# Problem to solve:
Could you please count how many lines in the data below hold the string "message"? Reply with only the number.

Saved entries
════

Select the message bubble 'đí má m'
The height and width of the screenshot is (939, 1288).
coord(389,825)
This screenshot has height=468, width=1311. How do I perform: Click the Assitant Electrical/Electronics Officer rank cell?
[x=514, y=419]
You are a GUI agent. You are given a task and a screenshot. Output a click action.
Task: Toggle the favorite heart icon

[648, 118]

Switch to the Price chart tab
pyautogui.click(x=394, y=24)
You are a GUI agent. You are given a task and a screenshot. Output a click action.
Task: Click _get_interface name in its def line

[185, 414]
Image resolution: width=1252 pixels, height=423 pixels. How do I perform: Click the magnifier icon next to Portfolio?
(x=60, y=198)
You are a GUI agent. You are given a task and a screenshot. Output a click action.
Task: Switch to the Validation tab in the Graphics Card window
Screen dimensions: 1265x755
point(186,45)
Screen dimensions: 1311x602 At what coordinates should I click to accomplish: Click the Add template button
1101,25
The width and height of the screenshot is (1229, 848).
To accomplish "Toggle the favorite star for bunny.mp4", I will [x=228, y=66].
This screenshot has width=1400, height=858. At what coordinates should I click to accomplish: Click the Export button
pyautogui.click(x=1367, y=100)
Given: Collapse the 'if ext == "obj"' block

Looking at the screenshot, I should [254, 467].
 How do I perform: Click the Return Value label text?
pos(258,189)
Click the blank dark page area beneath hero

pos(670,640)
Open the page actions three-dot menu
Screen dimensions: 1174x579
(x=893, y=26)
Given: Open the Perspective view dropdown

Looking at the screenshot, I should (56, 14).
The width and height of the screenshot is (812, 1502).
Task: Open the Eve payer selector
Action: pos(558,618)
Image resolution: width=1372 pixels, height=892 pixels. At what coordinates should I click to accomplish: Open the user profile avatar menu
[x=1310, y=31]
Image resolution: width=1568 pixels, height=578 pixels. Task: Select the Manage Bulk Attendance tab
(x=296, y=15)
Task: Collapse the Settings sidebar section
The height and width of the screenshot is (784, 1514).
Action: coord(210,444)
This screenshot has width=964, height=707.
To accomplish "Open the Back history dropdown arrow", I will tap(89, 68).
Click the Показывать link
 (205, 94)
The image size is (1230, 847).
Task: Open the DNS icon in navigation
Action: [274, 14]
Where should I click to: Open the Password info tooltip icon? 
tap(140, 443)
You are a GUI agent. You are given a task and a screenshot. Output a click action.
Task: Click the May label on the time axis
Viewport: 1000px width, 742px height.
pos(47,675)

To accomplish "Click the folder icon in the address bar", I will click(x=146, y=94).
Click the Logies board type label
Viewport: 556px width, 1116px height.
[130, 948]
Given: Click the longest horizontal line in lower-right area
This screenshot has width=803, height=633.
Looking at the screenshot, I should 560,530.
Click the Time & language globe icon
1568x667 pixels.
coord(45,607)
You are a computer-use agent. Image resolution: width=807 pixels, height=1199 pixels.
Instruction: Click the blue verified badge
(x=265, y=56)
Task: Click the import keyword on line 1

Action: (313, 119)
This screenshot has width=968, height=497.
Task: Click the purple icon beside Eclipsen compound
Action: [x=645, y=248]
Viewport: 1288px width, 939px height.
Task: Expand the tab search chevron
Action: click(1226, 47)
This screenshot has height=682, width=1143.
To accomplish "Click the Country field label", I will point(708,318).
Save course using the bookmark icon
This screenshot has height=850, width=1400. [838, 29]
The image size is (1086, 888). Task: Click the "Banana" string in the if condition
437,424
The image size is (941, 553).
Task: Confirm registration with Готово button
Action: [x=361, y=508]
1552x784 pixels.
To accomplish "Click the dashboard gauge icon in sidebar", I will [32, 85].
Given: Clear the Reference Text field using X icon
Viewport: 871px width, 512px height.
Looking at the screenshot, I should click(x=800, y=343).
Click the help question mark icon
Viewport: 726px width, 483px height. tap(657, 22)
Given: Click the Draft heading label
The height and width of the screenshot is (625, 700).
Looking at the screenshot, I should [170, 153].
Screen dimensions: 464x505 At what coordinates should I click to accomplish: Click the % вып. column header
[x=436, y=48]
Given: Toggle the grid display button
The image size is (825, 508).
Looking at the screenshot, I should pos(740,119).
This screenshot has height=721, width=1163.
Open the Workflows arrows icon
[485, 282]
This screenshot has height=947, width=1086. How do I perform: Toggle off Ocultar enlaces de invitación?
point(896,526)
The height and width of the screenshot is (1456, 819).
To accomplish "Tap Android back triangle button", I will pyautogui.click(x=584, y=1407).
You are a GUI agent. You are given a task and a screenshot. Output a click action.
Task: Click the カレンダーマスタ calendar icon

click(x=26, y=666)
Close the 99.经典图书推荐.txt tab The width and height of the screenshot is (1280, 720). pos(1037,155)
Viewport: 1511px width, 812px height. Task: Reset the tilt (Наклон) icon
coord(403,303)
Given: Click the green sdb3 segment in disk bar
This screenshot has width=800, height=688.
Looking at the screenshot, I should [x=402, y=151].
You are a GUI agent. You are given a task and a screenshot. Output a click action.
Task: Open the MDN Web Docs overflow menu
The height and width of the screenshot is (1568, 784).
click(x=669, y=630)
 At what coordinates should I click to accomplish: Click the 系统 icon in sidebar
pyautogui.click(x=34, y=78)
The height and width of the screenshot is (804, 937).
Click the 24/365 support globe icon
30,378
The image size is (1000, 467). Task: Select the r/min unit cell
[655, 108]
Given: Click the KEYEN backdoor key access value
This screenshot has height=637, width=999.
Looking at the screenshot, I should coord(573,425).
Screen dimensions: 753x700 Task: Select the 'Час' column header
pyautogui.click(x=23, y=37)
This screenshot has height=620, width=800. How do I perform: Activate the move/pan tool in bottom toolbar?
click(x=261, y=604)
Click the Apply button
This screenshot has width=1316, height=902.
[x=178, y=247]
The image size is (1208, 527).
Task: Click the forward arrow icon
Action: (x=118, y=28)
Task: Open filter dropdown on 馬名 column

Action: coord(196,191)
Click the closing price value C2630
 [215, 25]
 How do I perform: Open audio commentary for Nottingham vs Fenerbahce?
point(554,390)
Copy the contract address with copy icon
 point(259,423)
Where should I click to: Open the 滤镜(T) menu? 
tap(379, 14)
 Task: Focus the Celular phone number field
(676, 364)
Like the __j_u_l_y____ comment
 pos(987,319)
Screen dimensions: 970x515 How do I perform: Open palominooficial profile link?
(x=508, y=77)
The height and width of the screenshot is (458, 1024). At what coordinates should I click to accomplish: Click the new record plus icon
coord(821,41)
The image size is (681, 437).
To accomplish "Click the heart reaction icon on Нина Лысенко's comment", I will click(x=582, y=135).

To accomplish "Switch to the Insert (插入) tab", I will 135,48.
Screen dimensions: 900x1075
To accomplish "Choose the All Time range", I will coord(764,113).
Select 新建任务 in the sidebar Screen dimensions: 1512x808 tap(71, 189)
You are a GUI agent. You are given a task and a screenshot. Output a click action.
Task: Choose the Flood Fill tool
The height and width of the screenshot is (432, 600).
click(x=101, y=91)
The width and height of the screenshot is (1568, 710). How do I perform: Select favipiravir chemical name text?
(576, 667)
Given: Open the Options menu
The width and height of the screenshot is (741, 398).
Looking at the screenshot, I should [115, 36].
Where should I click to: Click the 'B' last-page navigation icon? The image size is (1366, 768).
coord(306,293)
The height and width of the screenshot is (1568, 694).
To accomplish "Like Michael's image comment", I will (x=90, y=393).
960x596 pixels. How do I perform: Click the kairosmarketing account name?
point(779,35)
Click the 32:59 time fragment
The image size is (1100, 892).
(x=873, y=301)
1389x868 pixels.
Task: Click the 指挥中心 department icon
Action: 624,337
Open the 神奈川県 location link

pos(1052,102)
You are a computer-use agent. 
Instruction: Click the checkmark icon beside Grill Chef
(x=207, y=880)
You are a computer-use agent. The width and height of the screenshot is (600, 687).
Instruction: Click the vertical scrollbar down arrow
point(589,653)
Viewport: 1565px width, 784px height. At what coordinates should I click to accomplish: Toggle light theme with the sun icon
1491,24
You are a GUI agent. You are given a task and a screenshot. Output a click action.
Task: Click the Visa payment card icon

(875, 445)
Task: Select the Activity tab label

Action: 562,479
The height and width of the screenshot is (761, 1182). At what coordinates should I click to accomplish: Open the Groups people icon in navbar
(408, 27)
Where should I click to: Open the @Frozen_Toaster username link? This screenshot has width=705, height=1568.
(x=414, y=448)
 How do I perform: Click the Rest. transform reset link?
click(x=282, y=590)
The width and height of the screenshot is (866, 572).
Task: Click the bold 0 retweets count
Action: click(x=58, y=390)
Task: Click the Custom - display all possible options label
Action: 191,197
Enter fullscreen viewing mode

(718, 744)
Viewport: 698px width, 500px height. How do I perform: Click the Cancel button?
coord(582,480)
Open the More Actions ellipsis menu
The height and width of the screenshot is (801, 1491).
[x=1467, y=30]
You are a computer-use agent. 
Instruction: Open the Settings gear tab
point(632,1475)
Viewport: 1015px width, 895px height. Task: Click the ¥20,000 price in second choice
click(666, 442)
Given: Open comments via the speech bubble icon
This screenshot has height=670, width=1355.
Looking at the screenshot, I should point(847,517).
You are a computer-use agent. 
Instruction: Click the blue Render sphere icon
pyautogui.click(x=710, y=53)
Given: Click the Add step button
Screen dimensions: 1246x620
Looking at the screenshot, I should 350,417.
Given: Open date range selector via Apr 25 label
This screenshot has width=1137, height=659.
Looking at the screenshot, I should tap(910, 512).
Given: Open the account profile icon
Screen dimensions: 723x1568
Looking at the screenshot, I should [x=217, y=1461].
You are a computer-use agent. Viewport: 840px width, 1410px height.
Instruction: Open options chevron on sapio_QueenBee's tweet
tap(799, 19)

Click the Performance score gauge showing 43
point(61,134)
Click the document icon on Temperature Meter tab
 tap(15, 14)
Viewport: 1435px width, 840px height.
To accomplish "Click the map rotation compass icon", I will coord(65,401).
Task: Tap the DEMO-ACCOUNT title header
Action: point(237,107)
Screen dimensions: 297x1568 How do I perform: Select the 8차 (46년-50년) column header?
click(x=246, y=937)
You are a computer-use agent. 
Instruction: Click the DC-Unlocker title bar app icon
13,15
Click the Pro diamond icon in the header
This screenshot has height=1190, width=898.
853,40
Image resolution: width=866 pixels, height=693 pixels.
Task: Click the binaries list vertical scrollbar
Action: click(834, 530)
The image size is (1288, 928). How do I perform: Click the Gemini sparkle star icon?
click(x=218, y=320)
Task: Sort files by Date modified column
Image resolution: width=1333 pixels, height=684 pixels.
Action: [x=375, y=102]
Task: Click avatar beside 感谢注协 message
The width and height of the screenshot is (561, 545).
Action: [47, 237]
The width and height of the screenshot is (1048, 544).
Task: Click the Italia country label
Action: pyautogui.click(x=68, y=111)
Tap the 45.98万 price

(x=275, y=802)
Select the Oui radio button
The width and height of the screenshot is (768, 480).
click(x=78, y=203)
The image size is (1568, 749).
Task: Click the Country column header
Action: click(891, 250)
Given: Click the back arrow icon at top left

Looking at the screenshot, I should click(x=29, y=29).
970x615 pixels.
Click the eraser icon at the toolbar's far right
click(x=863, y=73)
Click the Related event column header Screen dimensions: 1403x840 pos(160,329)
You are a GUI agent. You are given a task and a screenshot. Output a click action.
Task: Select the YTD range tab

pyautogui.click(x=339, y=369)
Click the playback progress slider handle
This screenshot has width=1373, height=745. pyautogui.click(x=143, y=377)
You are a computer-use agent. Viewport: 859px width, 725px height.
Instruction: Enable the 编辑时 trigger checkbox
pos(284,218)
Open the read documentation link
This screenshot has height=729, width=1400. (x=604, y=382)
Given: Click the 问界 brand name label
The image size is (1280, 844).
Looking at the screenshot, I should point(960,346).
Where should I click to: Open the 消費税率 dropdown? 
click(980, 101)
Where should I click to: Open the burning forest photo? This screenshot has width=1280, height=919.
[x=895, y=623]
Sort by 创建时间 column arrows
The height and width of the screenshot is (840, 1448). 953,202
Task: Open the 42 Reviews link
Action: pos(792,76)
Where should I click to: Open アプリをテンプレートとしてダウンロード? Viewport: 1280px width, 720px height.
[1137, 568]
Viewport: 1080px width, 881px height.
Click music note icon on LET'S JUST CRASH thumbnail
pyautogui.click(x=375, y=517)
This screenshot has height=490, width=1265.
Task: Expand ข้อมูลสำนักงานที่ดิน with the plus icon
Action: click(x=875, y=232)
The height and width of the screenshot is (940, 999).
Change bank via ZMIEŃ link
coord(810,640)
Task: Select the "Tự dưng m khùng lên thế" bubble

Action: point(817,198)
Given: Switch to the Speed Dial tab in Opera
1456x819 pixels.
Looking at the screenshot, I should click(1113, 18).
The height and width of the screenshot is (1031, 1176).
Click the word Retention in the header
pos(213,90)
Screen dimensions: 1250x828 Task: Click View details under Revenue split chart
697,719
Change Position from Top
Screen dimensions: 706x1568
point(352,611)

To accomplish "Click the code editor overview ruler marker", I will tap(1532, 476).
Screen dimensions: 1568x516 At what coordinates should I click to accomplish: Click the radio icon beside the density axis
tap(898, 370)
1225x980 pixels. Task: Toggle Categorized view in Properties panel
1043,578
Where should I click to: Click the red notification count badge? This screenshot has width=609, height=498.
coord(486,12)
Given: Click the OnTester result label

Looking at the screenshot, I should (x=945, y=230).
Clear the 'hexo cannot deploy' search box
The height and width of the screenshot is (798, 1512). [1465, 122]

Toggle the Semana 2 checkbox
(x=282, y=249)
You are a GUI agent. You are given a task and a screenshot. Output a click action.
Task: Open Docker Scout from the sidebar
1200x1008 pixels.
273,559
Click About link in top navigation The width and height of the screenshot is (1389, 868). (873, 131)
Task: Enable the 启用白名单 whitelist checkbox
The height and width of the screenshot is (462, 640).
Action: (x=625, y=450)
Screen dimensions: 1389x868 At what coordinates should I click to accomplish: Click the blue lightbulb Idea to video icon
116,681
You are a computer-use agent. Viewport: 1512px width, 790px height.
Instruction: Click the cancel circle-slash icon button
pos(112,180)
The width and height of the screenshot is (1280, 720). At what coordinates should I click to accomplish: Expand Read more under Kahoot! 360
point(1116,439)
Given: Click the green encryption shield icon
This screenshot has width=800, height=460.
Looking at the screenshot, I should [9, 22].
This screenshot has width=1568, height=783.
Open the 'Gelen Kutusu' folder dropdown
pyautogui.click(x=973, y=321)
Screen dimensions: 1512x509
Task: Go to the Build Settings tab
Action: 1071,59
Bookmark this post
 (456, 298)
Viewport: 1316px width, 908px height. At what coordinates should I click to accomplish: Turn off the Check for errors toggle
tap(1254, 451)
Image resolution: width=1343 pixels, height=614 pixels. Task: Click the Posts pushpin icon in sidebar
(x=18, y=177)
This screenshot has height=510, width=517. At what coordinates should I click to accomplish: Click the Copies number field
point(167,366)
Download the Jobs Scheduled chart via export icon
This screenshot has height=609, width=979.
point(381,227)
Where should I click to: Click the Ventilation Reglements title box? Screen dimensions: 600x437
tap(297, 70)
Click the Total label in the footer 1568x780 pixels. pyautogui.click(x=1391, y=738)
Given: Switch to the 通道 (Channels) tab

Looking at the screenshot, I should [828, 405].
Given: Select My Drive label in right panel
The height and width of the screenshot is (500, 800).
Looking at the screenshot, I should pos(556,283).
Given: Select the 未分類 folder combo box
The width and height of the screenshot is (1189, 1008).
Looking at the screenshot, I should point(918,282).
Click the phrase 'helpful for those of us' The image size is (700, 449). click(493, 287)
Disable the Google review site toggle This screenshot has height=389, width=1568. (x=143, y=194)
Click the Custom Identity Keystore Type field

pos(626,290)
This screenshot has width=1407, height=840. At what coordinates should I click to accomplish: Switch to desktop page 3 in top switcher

════

# Exercise answer:
2